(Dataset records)
────────────────

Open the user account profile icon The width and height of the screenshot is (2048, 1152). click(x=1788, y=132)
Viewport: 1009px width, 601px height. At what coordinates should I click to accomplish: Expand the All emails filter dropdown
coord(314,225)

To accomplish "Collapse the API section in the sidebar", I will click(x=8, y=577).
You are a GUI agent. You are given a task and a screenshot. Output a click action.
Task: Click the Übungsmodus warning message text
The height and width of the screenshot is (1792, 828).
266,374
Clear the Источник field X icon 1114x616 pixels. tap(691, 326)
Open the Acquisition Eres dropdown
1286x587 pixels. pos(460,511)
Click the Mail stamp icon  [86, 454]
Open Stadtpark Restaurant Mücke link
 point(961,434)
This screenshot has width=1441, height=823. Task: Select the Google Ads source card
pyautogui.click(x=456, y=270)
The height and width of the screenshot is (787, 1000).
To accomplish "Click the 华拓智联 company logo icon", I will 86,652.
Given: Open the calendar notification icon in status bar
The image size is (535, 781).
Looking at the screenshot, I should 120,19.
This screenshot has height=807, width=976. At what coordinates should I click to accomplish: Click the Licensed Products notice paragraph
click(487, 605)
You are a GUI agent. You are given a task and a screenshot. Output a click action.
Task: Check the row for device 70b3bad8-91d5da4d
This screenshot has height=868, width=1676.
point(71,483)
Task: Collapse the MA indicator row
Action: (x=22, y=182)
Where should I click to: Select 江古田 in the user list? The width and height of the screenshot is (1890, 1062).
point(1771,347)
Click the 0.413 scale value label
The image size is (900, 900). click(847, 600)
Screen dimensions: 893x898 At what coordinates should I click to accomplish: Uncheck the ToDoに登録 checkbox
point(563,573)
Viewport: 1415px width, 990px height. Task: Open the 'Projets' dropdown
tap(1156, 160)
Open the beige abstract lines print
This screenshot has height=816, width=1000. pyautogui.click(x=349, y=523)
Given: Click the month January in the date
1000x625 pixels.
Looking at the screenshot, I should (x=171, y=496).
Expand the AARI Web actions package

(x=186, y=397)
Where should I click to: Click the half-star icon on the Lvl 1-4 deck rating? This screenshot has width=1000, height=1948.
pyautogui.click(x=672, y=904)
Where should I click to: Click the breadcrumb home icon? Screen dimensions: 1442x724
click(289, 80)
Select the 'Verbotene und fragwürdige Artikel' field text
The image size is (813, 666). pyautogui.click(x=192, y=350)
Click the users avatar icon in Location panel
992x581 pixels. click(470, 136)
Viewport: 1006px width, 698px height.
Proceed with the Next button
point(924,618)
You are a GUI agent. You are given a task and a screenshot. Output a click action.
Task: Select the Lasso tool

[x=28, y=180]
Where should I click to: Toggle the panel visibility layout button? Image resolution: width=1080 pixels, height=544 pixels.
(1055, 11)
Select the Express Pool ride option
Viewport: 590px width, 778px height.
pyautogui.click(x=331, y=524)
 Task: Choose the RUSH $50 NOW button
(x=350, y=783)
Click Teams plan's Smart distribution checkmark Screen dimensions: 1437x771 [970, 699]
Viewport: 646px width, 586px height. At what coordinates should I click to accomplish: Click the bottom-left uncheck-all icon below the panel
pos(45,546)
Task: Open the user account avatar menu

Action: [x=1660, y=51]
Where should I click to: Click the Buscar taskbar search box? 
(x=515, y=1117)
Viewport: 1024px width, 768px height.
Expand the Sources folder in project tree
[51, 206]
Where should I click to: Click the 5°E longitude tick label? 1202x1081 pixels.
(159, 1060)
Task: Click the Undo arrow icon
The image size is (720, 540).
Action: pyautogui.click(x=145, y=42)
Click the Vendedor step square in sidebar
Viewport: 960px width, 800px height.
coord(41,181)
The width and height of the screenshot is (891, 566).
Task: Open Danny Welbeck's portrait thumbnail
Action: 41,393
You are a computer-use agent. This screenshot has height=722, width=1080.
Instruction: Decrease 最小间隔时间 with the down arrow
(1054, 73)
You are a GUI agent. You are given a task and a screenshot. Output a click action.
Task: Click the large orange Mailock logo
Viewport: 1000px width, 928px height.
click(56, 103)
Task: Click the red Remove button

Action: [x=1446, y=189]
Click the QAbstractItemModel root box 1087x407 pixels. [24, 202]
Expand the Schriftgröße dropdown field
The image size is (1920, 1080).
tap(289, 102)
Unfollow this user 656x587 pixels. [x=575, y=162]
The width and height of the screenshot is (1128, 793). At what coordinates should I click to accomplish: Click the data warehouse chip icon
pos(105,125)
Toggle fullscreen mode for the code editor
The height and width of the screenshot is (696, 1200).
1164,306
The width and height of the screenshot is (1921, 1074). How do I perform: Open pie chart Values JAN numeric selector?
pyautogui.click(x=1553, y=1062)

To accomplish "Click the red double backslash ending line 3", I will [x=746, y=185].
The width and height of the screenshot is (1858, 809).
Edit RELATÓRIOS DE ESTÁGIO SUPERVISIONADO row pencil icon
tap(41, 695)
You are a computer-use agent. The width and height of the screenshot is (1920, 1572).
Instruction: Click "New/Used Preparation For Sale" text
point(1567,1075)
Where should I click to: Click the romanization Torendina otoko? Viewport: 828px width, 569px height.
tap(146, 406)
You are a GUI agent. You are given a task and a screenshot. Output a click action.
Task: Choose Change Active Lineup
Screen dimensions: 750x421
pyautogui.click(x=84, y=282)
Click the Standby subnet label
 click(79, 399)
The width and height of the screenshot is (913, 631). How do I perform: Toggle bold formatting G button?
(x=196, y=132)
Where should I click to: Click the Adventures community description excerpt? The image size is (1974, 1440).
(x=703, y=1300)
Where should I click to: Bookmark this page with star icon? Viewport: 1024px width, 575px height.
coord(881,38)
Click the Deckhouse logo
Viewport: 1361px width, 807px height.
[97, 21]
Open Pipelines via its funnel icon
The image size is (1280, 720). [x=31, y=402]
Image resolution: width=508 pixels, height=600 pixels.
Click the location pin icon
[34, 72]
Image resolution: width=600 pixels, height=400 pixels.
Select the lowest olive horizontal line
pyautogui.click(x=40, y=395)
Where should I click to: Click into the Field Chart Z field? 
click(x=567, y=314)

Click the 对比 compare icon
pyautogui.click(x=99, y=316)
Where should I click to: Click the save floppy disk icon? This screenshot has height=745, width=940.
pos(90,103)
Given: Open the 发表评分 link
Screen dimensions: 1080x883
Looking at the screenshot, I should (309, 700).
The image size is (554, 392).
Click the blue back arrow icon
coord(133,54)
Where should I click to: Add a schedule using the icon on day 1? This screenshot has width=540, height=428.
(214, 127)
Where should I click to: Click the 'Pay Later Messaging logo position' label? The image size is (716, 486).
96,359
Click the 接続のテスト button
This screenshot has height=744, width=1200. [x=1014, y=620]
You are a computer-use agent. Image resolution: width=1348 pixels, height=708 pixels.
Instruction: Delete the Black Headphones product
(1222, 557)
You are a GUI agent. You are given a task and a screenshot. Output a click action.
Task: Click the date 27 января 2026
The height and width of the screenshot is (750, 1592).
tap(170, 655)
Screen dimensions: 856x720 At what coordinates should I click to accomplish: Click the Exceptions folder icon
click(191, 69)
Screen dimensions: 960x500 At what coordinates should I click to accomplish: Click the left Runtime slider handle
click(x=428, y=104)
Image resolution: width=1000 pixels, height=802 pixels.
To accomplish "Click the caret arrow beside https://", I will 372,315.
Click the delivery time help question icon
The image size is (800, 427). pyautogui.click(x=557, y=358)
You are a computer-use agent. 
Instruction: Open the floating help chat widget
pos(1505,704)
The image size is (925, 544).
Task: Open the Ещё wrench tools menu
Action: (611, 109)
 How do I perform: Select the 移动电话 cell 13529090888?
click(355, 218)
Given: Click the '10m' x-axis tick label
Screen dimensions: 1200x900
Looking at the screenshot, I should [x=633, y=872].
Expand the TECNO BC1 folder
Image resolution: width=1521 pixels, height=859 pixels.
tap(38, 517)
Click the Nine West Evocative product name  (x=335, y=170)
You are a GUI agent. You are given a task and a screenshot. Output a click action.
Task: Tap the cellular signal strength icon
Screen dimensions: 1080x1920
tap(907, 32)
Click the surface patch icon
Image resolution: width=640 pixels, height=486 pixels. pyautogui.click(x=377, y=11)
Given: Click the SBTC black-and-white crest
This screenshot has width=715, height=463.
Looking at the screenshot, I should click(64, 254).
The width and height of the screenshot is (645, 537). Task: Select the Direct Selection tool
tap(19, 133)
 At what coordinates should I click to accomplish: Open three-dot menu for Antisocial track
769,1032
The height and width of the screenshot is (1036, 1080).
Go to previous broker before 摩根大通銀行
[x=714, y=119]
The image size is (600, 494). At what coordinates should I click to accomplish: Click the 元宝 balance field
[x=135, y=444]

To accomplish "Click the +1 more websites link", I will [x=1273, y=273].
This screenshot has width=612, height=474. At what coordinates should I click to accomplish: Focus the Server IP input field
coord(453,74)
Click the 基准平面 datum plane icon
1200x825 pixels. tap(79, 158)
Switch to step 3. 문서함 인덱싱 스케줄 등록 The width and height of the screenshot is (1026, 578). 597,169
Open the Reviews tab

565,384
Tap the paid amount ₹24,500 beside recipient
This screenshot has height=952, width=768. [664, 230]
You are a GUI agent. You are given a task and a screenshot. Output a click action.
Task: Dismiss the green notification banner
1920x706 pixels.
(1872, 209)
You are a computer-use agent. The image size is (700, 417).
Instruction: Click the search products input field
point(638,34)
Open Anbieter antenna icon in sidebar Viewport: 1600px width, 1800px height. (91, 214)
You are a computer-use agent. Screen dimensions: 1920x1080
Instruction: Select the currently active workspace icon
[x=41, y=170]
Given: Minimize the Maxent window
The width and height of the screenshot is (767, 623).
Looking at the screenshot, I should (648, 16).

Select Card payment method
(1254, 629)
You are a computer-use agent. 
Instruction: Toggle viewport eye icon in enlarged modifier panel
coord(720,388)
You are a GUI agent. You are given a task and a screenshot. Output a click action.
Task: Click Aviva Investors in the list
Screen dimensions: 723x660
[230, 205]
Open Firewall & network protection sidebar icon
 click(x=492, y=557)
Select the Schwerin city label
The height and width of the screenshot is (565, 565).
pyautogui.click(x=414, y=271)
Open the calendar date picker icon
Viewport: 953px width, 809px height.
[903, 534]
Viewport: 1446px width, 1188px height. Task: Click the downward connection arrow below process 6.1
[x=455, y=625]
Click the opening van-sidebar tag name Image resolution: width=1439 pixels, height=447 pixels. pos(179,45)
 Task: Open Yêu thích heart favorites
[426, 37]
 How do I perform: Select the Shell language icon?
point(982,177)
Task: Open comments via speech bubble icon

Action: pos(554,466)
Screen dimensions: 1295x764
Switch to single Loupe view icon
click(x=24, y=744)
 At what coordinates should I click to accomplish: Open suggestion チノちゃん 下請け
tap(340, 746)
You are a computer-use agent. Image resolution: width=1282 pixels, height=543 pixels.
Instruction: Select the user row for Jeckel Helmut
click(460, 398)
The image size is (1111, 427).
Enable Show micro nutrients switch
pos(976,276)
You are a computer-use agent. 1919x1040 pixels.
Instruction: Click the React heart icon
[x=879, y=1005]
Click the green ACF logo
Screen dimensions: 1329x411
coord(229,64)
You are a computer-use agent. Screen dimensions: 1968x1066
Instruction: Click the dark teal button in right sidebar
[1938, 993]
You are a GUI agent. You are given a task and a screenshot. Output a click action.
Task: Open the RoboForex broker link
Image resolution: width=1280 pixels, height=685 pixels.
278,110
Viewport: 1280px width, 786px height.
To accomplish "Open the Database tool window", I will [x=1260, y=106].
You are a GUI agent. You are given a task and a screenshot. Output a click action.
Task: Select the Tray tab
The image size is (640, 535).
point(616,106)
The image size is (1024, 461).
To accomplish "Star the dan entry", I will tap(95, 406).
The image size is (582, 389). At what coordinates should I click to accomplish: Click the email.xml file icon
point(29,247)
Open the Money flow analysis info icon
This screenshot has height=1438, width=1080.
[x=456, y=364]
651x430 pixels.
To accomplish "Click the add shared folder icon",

────────────────

* **Exercise**:
Lines holding the word "date" are the answer; copy every one from the records above.

* **Result**:
Given: Click the month January in the date
Task: Click the date 27 января 2026
Open the calendar date picker icon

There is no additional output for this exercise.